EDA project: hospital ratings


Overview

This project will be released on Thursday, June 5 and conclude with a 6-minute presentation on Tuesday, June 17 during lab.

Students will be randomly placed into groups of 2–3 and each group will be randomly assigned a dataset.

The goal of this project is to practice understanding the structure of a dataset, and to practice generating and evaluating hypotheses using fundamental EDA and data visualization techniques.

Deliverables

Each group is expected to make slides to accompany the 6-minute presentation. All group members must be present for the presentation and participate.

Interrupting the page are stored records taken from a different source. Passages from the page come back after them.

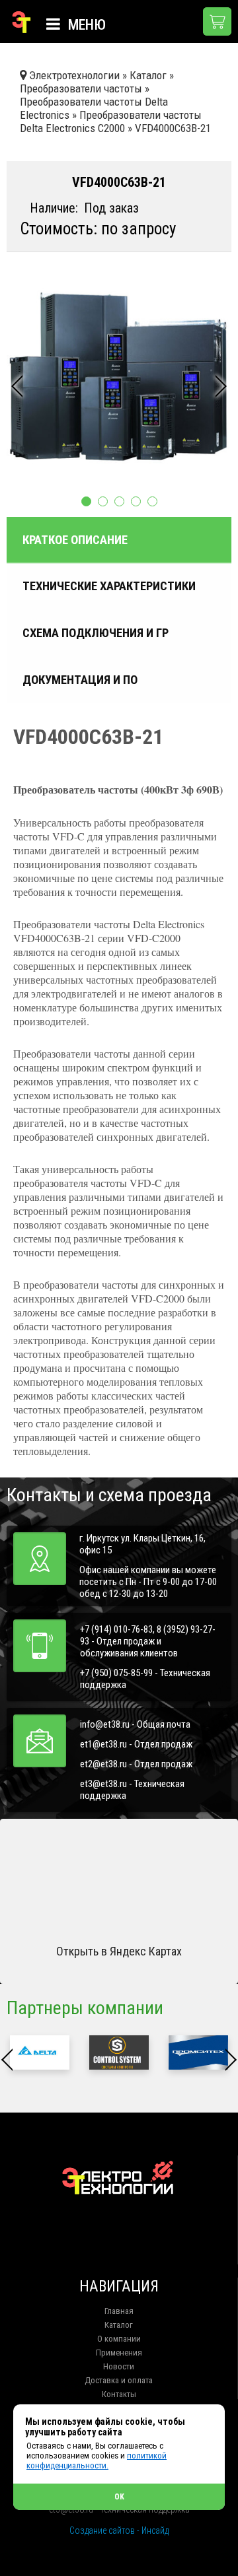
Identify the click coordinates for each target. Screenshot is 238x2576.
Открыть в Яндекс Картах (119, 1951)
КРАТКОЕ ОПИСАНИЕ (75, 540)
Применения (119, 2352)
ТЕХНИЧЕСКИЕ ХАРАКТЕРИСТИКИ (109, 586)
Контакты (119, 2394)
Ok (119, 2496)
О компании (119, 2339)
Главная (119, 2311)
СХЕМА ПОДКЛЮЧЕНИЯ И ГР (95, 633)
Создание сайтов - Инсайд (119, 2530)
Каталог (118, 2325)
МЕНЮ (85, 25)
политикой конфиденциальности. (96, 2460)
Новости (118, 2366)
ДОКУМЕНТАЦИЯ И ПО (80, 680)
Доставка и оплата (119, 2380)
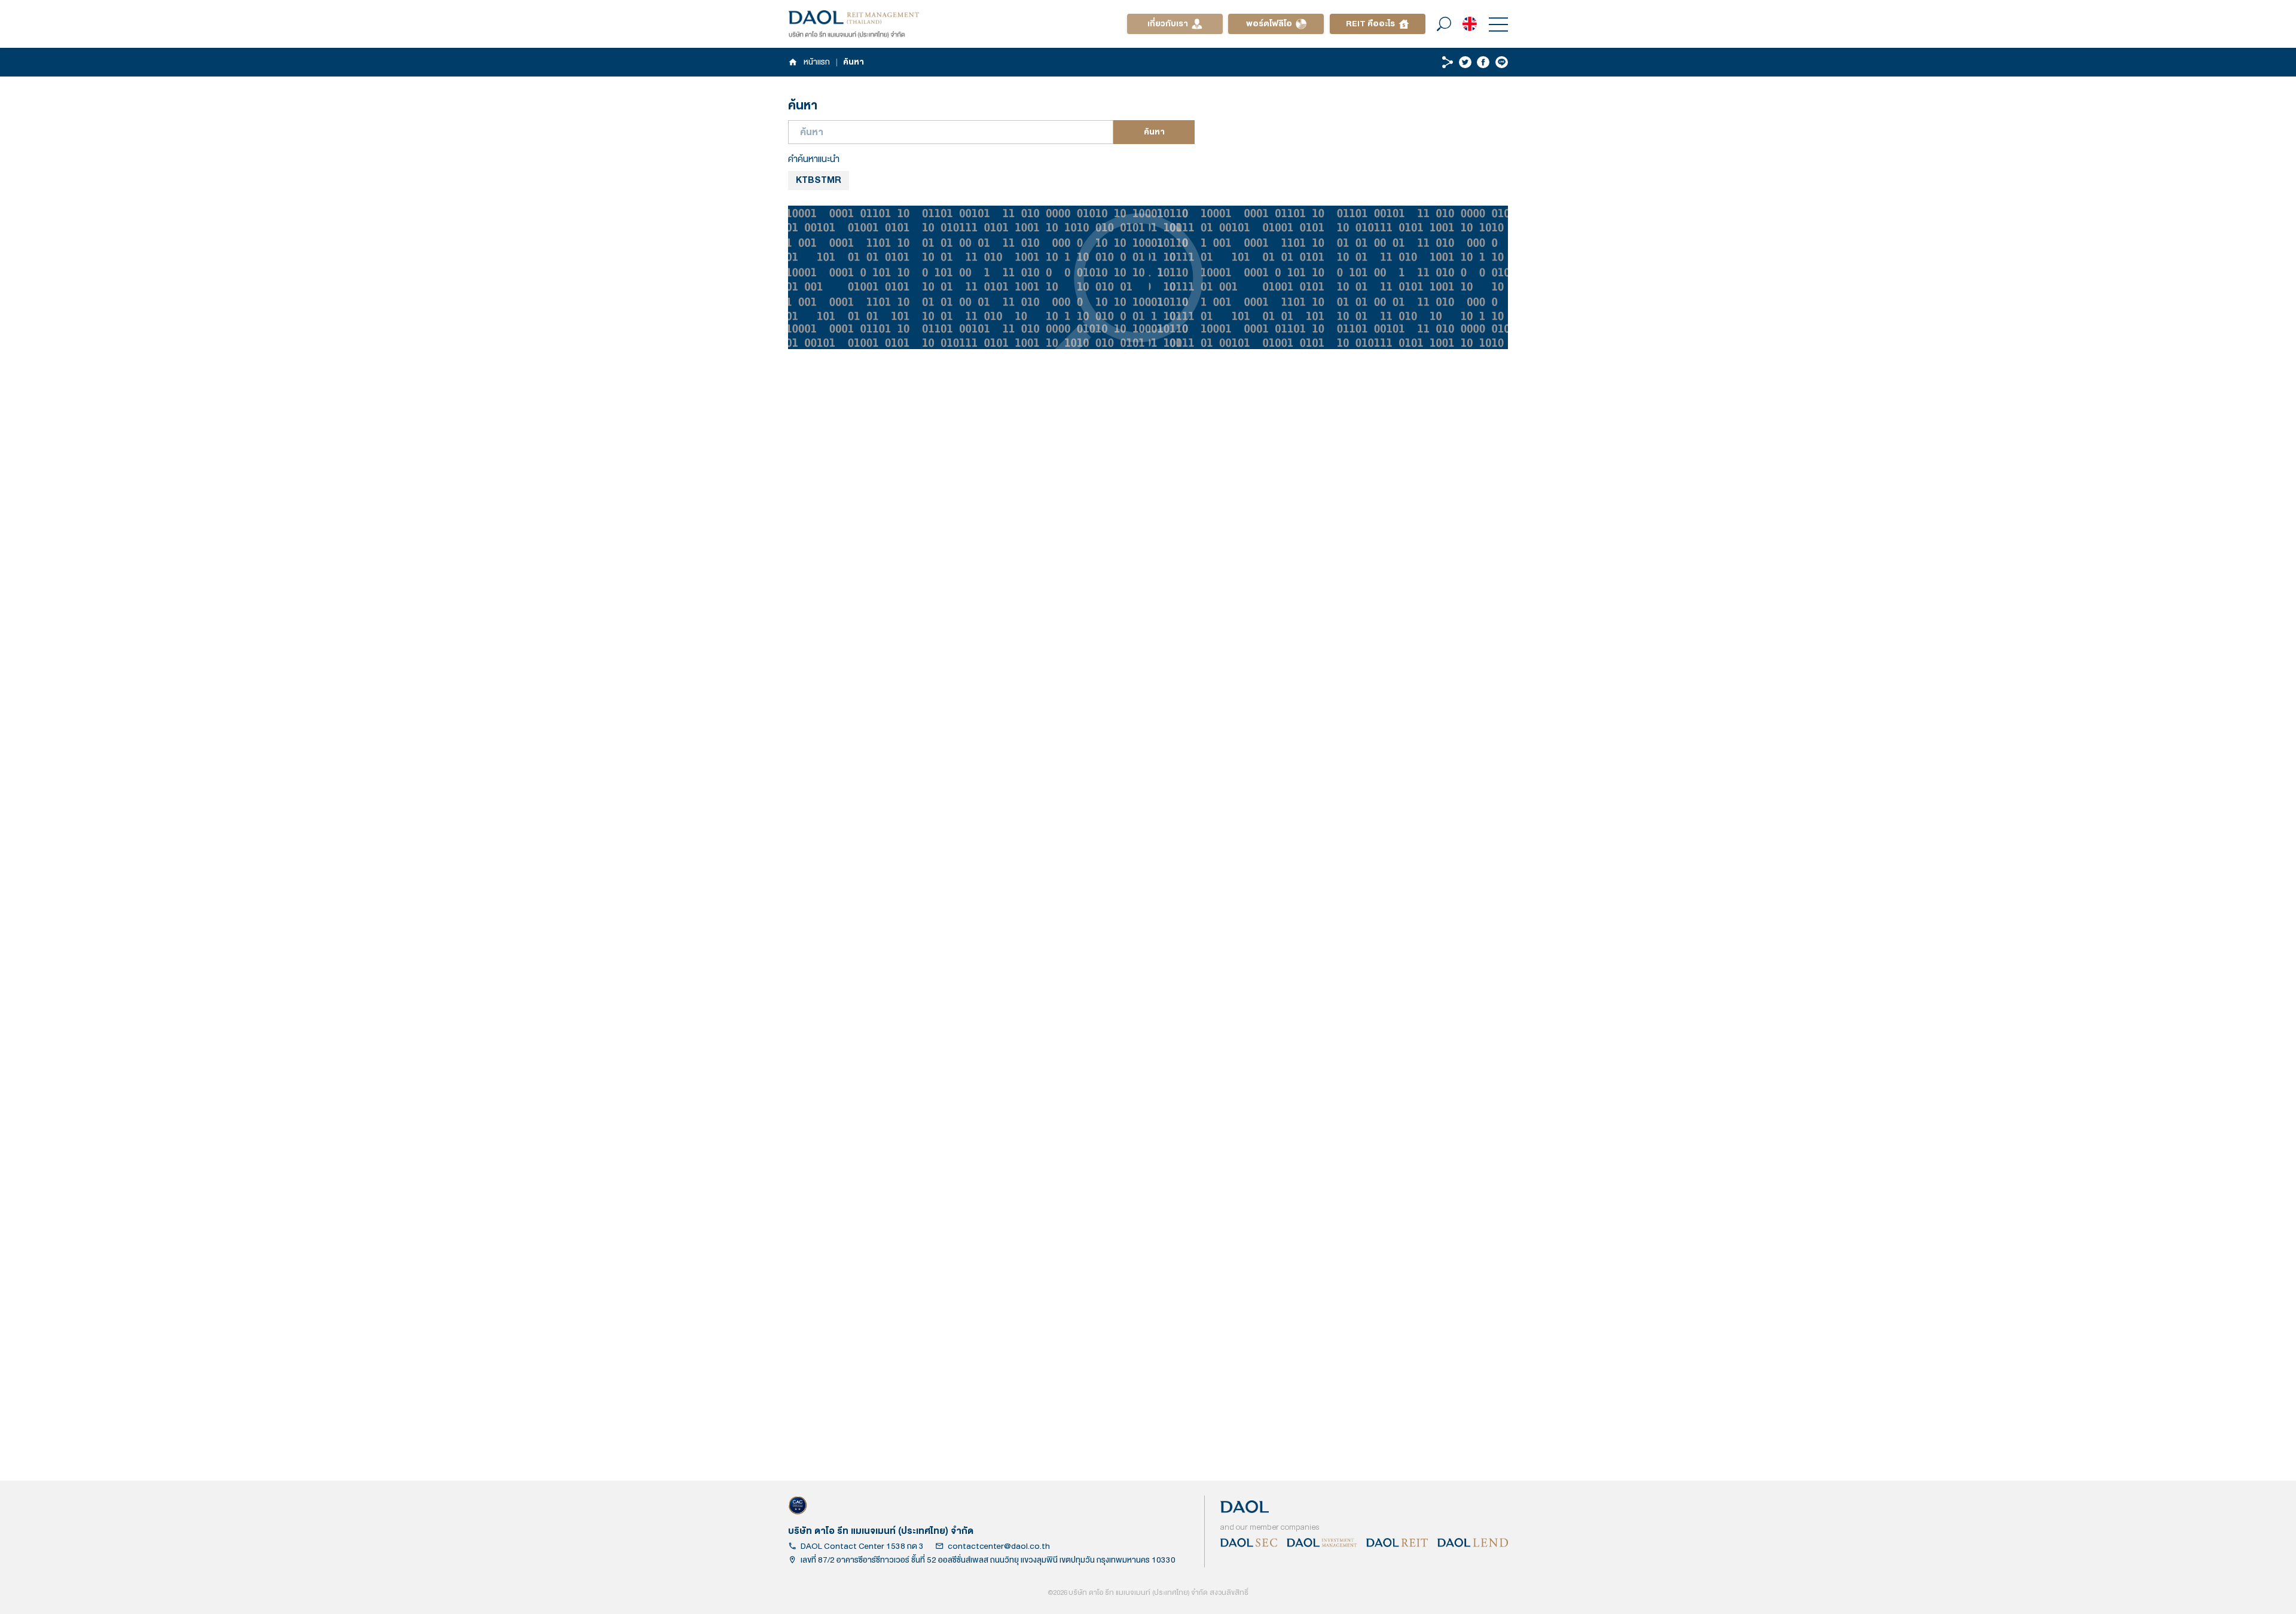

No notes/scripts are allowed during the presentation.

The presentation should feature the following:

  • Overview of the structure of your dataset

  • Two questions/hypotheses you are interested in exploring

  • Two data visualizations exploring the questions—both must be multivariate (i.e., involving 2+ variables) and in different formats

  • One clustering analysis

  • Conclusions for the hypotheses based on your EDA and data visualizations

Timeline

There will be two submission deadlines:

Thursday, June 12 at 5pm ET - Each student will push their individual code for the project thus far to GitHub for review.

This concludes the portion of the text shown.